*Problem description*
Beginning with the line that holds "Select the 22% off voucher", copy each line to the end of the records exactly, except the pictures.

Saved data entries
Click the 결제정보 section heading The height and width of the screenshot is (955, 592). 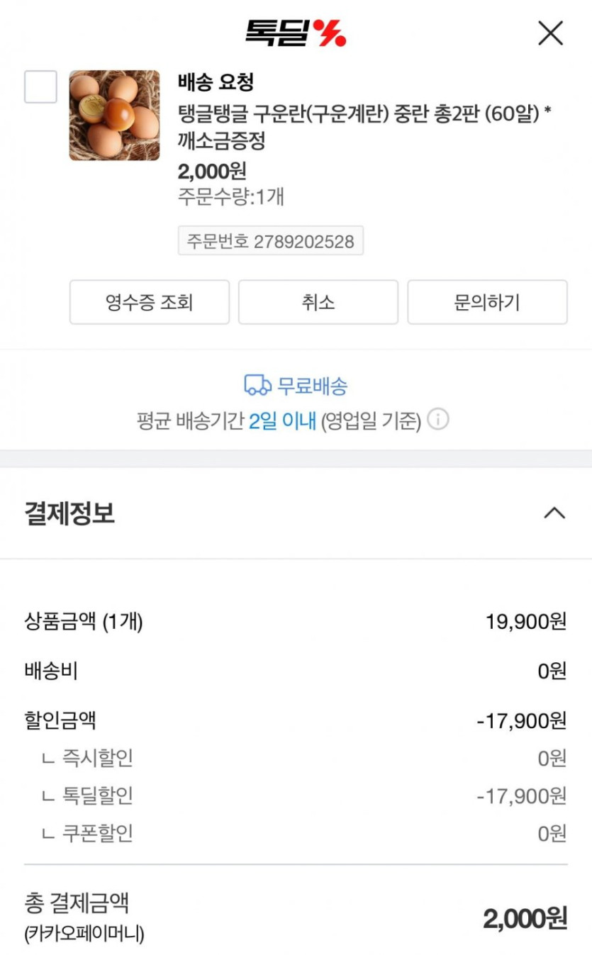[x=69, y=513]
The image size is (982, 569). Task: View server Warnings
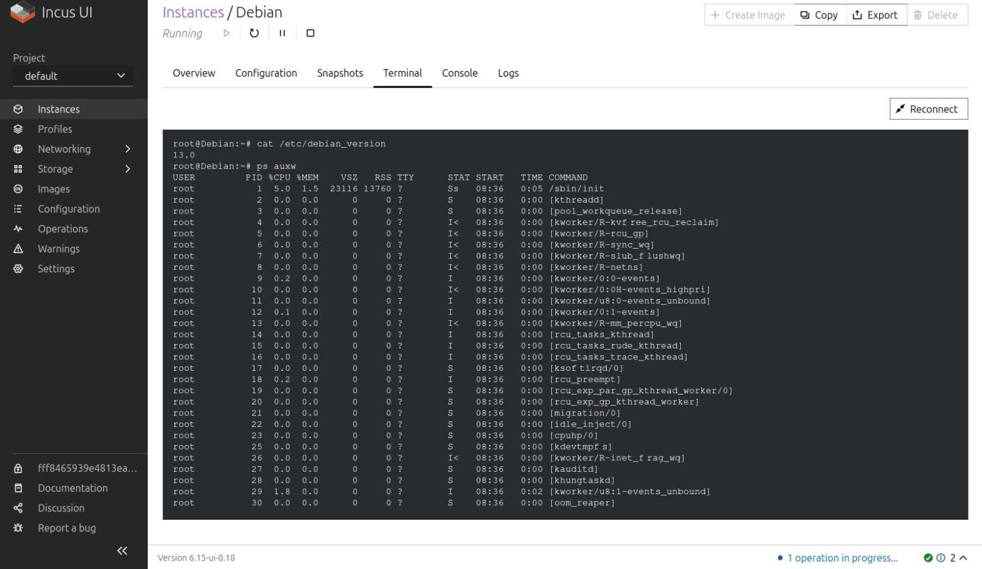[59, 249]
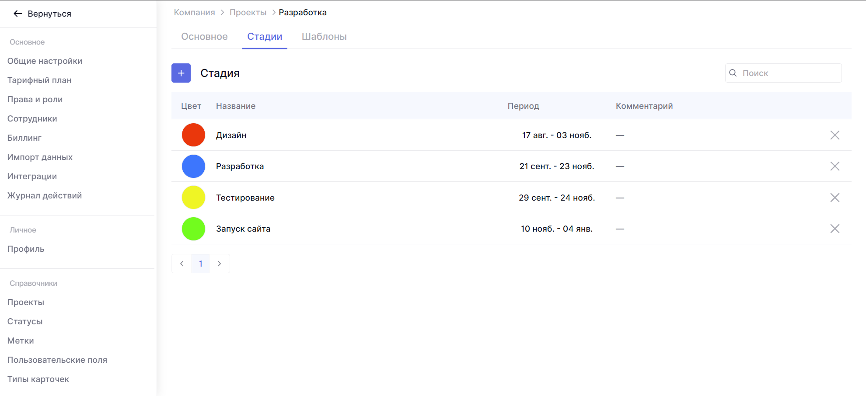Remove the Запуск сайта stage
The width and height of the screenshot is (866, 396).
coord(835,229)
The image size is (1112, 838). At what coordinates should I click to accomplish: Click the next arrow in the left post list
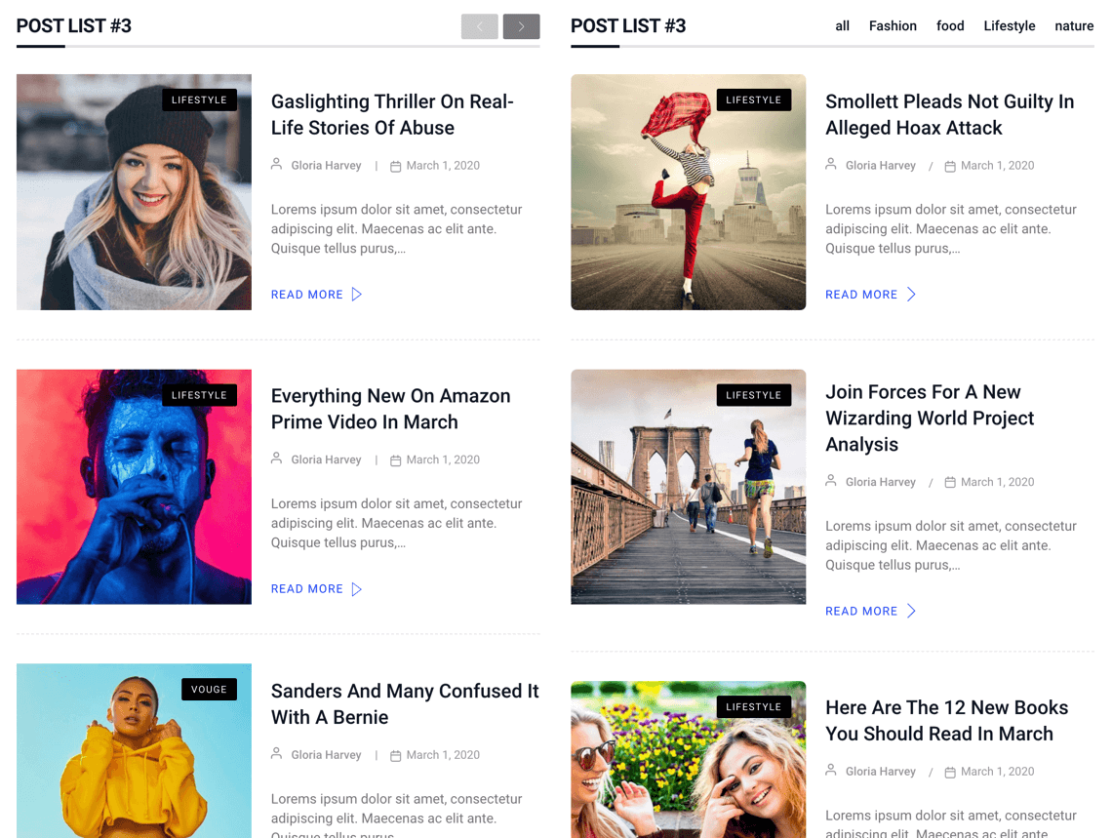click(x=521, y=26)
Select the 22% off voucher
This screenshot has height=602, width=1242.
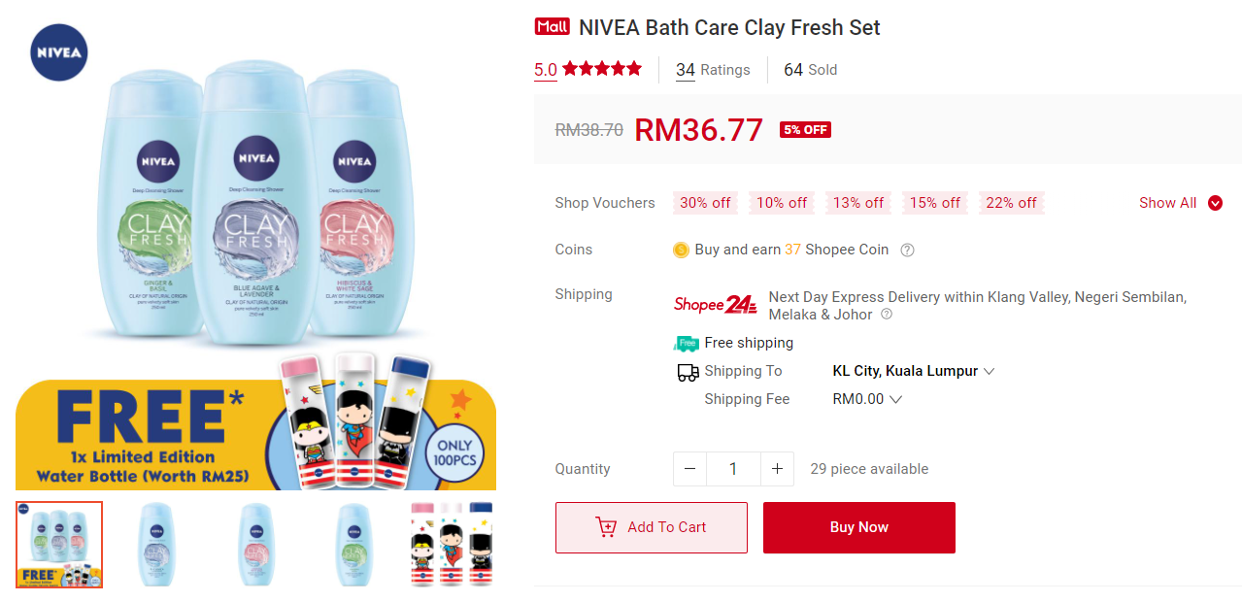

*The answer*
Select the 22% off voucher
This screenshot has height=602, width=1242.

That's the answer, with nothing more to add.